There were two articles in today’s The Wall Street Journal that drew my eye. In the first article, Joseph Rago interviewed John Lechleiter, CEO and Chairman of Eli Lilly & Co.
Mr Lechleiter offered these comments, among others:
In 1960 the average life expectancy in East Asia was 39…. In 1990, 30 years later, it was 67. Think about that. Does that explain the Asian economic boom? I think it might go a long way…. Wealth follows health, and it ain’t the other way around.
Lechleiter expanded on the point: longer, healthier, more productive lives, and more of them; more workers; an expanding middle class; more opportunities for the formation of capital—this virtuous medical-economic cycle is helping to generate the equally staggering growth in China and elsewhere in the region.
This could very well be a biomedical century, in the same way that the last was a physical and engineering century, with similarly explosive improvements in capability for taking care of our bodies and minds, and lives. After a period of labor-saving device advances, now perhaps, a period of advances in life- and quality of life-saving devices and techniques.
But maybe not in the United States. Genentech’s Avastin is a drug that had been approved for use as a treatment option for women with metastatic breast cancer; that approval has been withdrawn by the FDA. The rationale for the withdrawal is instructive:
The National Comprehensive Cancer Network, a highly respected consortium of U.S. oncology programs, has four times reaffirmed its recommendation that Avastin is “an appropriate therapeutic option.”
Perhaps the most telling passage in Dr. Hamburg’s apologia arrives when she rejects such practical expertise because the Cancer Network tries “to provide clinicians with ready access to synthesized information they can use in making patient decisions.” She says the FDA’s judgment is superior because its experts “have extensive qualifications in clinical trial design and evaluation.” Rarely are assertions of regulatory purism over the evidence and practice of the real world so chillingly blunt.

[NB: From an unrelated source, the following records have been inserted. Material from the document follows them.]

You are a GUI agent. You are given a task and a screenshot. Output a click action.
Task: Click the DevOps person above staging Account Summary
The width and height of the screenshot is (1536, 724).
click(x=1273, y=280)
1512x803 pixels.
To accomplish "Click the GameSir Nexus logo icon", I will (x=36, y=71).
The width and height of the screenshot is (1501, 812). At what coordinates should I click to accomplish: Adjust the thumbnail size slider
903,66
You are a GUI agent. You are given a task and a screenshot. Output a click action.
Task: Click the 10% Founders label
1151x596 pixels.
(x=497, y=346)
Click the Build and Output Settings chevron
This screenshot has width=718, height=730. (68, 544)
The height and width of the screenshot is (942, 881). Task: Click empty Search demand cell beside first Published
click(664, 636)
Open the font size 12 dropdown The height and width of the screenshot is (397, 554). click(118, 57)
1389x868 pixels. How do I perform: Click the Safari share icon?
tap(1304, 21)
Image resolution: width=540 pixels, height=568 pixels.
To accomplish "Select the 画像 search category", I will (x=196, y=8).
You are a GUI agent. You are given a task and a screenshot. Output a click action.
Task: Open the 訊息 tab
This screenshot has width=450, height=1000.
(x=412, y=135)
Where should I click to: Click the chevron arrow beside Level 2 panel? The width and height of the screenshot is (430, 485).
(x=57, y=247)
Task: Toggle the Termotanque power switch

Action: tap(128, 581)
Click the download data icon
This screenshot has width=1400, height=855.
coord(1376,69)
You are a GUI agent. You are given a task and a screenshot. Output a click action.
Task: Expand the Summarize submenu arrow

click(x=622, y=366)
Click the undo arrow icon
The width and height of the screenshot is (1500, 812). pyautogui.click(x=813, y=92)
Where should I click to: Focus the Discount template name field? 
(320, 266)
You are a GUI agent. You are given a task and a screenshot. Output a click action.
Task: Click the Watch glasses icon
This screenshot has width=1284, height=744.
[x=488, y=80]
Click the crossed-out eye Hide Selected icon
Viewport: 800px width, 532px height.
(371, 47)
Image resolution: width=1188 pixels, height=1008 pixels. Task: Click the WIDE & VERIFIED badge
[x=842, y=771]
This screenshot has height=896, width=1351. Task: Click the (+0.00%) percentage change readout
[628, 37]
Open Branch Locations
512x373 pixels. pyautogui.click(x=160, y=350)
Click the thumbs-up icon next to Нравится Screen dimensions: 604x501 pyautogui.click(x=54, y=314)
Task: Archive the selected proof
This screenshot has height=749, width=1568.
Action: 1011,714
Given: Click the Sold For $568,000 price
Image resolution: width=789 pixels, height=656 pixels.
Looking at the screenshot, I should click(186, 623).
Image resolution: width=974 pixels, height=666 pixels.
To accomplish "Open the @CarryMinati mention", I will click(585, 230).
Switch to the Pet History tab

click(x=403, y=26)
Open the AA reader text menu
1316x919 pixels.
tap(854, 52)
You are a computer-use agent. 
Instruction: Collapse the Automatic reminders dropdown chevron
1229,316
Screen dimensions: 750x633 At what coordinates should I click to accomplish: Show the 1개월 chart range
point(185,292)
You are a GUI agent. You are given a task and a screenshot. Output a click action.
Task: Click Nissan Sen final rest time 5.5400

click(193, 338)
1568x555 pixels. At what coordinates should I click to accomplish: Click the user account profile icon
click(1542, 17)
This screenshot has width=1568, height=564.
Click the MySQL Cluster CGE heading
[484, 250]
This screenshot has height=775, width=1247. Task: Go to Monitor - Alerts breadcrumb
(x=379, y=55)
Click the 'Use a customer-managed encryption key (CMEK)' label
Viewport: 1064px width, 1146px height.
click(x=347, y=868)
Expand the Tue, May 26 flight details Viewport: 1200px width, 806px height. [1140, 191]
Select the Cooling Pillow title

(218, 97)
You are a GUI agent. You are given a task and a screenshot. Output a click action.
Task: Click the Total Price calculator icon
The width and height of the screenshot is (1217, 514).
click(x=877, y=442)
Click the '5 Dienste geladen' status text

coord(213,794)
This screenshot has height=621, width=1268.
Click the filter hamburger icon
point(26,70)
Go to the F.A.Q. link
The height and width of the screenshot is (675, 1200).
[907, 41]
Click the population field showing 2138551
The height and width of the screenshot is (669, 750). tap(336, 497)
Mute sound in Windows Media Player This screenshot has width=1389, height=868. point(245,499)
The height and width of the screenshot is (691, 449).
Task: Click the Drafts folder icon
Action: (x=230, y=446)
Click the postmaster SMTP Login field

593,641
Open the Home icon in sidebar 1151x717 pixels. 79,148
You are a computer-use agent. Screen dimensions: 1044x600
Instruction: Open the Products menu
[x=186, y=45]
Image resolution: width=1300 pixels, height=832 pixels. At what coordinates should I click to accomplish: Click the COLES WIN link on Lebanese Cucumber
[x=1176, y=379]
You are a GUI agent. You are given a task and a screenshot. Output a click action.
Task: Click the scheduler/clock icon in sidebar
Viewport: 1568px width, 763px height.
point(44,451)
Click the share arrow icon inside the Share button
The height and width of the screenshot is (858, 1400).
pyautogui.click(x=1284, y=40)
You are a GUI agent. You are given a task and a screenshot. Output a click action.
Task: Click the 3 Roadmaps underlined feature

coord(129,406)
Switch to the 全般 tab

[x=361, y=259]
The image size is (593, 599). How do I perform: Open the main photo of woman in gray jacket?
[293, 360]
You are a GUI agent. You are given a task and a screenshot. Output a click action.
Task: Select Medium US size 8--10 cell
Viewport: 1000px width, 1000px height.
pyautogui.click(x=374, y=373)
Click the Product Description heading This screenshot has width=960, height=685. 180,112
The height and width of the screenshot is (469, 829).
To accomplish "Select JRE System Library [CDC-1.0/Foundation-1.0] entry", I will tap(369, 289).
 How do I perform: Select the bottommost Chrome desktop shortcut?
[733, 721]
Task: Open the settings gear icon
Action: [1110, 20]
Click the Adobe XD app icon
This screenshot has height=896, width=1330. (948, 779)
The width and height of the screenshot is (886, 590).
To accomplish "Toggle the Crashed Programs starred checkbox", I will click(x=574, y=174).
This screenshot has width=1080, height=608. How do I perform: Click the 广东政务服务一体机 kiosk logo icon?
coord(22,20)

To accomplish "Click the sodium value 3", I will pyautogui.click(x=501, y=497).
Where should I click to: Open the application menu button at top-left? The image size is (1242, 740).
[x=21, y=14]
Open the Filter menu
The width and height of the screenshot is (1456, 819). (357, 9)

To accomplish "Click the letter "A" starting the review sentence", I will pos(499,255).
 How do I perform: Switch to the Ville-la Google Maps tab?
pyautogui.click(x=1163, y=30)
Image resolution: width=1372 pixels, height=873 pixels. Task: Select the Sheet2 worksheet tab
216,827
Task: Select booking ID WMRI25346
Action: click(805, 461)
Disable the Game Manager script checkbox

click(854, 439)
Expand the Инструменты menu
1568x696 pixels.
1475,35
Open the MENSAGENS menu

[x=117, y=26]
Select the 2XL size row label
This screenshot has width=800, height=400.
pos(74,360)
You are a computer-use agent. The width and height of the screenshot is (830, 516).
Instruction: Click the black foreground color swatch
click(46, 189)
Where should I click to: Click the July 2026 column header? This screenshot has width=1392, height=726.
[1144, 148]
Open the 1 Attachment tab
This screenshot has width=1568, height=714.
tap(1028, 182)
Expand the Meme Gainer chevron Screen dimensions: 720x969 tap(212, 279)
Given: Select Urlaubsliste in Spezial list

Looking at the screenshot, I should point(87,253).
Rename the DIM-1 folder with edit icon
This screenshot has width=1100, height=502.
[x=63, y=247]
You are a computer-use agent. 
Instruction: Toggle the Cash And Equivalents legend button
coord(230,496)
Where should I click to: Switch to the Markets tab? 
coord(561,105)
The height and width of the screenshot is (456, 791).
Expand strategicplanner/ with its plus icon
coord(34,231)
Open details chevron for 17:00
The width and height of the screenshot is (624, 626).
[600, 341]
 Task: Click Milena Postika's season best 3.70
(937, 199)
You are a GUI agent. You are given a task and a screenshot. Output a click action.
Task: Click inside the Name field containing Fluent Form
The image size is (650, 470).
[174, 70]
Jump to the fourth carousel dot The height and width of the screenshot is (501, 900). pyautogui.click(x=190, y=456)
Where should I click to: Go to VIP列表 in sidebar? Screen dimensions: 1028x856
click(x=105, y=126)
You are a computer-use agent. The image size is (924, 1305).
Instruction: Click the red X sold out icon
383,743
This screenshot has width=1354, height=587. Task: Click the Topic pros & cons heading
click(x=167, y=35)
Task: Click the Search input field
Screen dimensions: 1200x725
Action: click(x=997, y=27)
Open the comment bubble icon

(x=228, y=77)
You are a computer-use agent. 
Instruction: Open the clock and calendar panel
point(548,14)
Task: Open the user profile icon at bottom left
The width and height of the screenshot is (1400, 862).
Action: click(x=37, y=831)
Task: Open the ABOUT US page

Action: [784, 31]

Further, Dr Margaret Hamburg, FDA Commissioner, while acknowledging that many women experience dramatic improvements with Avastin, insists that “it is not possible to determine if there is some subset of patients within the population as a whole that may have had a meaningful benefit.”
I suppose, though, there is a bright side to this. It isn’t every nation in the world that has such august personages in their governments who personally know better than empirical evidence what the correct course must be.